Extra Long Blog Post!
One of the questions I get from guys who have come across my style is “why do you like vintage”? Well the truth of the matter is, I don’t always like to wear vintage. There are a few things that modern manufacturers get right that I enjoy (extremely soft tailoring is one). If I had the money, I could possibly have an entire bespoke wardrobe. However there’s one main reason why I always return to vintage and that’s due to the details that they just don’t do anymore.
Again, this post isn’t about bashing modern manufacturer’s and tailors. You guys know that I love RTW like Drake’s and Eidos as well as bespoke tailors like B&Tailor, Dalcuore, Ciccio Japan, Tailor Caid, and W.W Chan. Their garments are all fantastically designed , made with the utmost quality, and I’d love to wear them. But if I’m being entirely honest, they don’t contain all the details I want. For a lot of people, the appeal of bespoke is the fit and the subtle differences that each master tailor has with their ideal house style. The house styles are often pretty classic, but they definitely have contemporary detailing. As a result, it’s pretty hard to have a tailor delve from his house style. That’s why guys have bespoke suits from different makers; they want different aesthetics and details specific to a particular house style And remember, I have a thing for details.
It may be a matter of price to me. Vintage can be cheap and affordable, but crazy jackets and suits with odd designs can often be the same price as a higher end MTM or even a low end bespoke garment. In my mind, if I’m paying that much money, the garment better have some crazy details that make it special apart from the fact that it was made for my measurements. As a guy who is pretty much a “normal” 38S with a 32×30 trouser, I need some extra.
So that’s why I decided to compile a list of cool details that I miss from suits and sportcoats. Quite frankly, there aren’t a lot of tailors alive that know how to replicate these details (or want to do them), which is why vintage is so prized to me. I’m lucky to have some pieces that feature these details, but I’ve never even seen some of these in person. If I had the money and a great tailor, you bet your ass I’d try and replicate some of this stuff.
While I was writing this a thought did occur: would I still like these details (and by extension, vintage) if they were still done today? Do I like it because I’m a hipster that only likes rare things or stuff you can’t get anywhere else? Who knows! I just know that I love them.
Some tailors can make shirts, so this counts for the list.

### Provided records

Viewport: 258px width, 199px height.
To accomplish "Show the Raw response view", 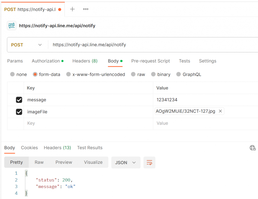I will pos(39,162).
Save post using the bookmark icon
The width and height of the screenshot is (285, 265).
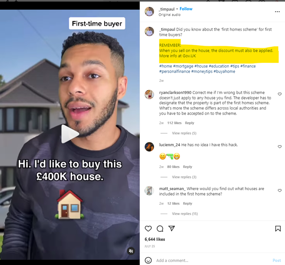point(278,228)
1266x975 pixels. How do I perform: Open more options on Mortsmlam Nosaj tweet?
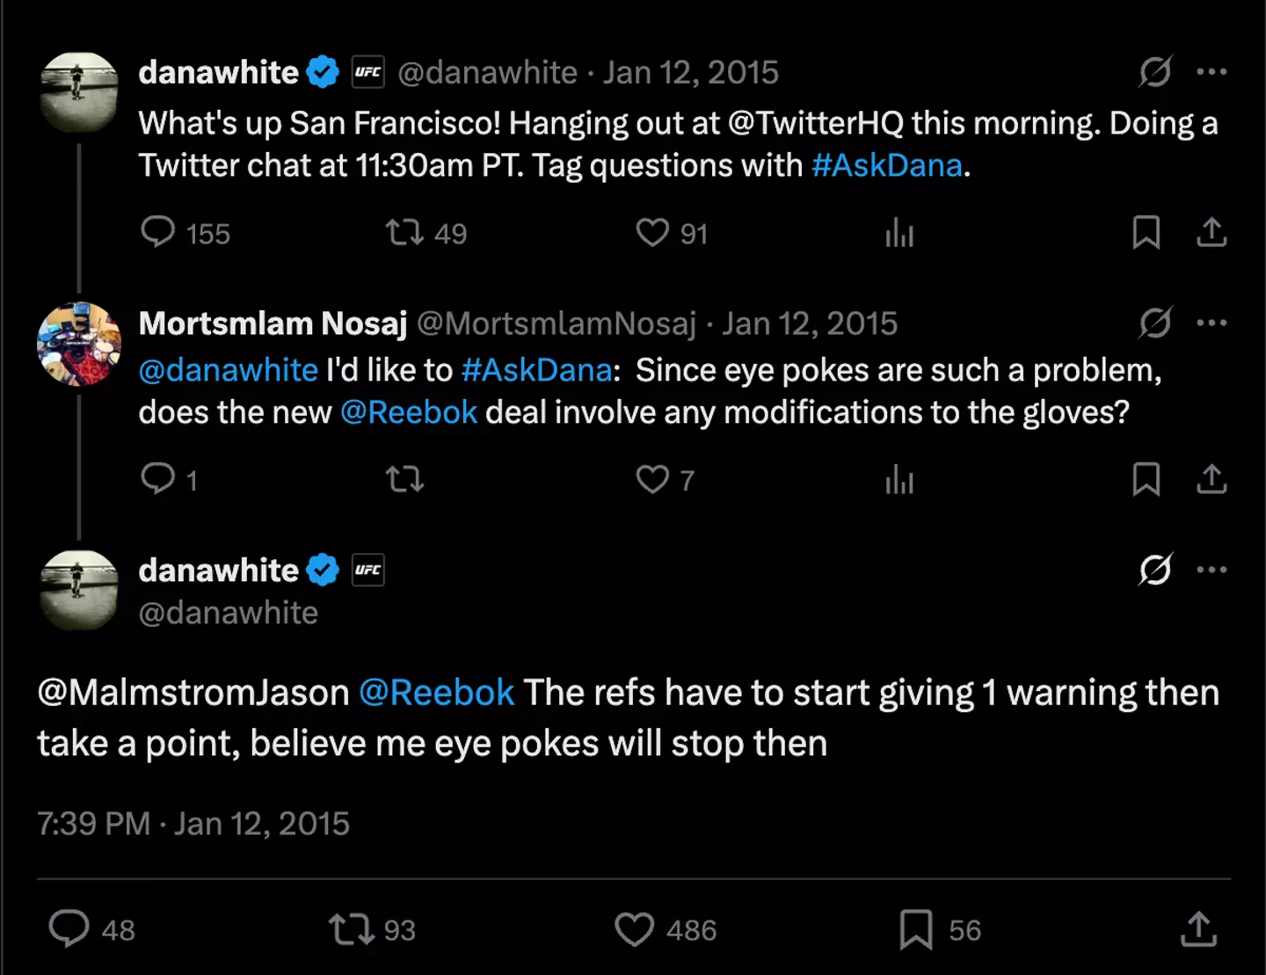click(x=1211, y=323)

--

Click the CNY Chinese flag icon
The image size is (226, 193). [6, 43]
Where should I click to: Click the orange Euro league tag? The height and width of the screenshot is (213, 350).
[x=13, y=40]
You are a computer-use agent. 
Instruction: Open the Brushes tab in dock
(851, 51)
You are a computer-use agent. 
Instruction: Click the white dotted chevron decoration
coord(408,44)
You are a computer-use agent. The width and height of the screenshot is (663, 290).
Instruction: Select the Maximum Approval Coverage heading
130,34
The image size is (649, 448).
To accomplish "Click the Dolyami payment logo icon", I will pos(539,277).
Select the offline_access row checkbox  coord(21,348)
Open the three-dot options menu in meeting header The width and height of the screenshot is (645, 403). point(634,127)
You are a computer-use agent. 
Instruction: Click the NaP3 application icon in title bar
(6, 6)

==

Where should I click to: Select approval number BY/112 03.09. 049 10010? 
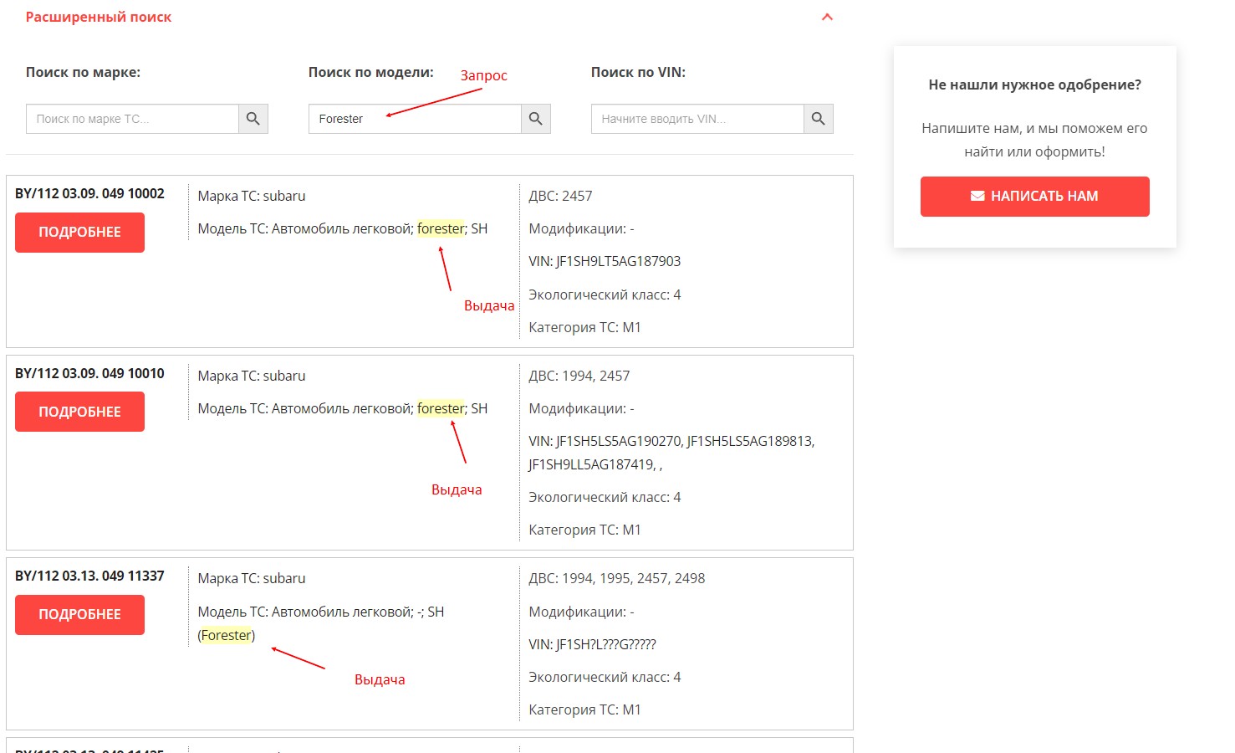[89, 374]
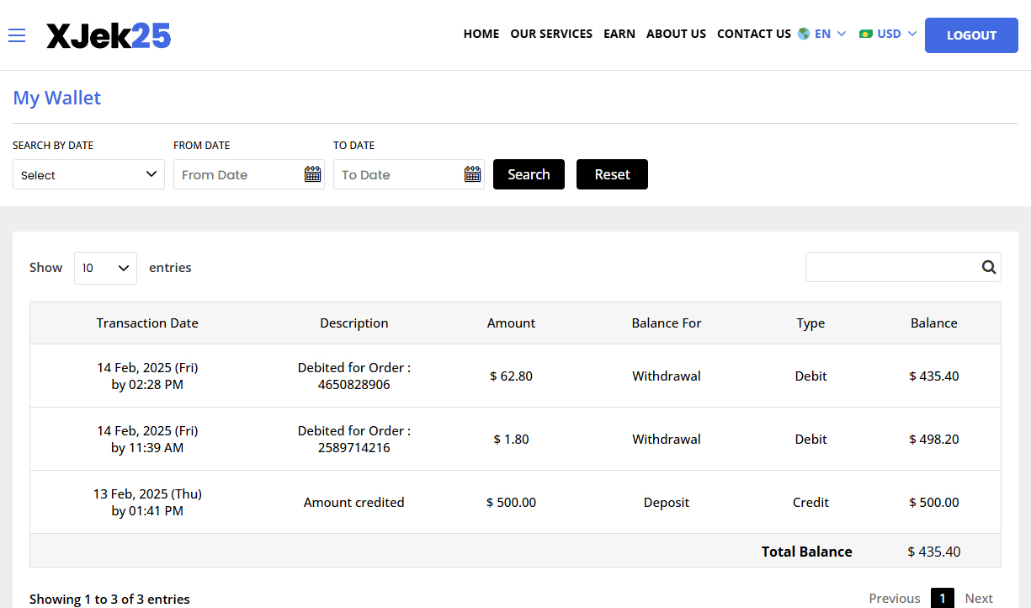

### Given problem 1
Name every bespoke tailor mentioned in the blog post.
### Given problem 2
Revise the blog post, beginning at the words "One of the questions" and stopping after "don’t do anymore.", with "vintage" changed to "secondhand".

### Response 1
B&Tailor, Dalcuore, Ciccio Japan, Tailor Caid, W.W Chan

### Response 2
One of the questions I get from guys who have come across my style is “why do you like secondhand”? Well the truth of the matter is, I don’t always like to wear secondhand. There are a few things that modern manufacturers get right that I enjoy (extremely soft tailoring is one). If I had the money, I could possibly have an entire bespoke wardrobe. However there’s one main reason why I always return to secondhand and that’s due to the details that they just don’t do anymore.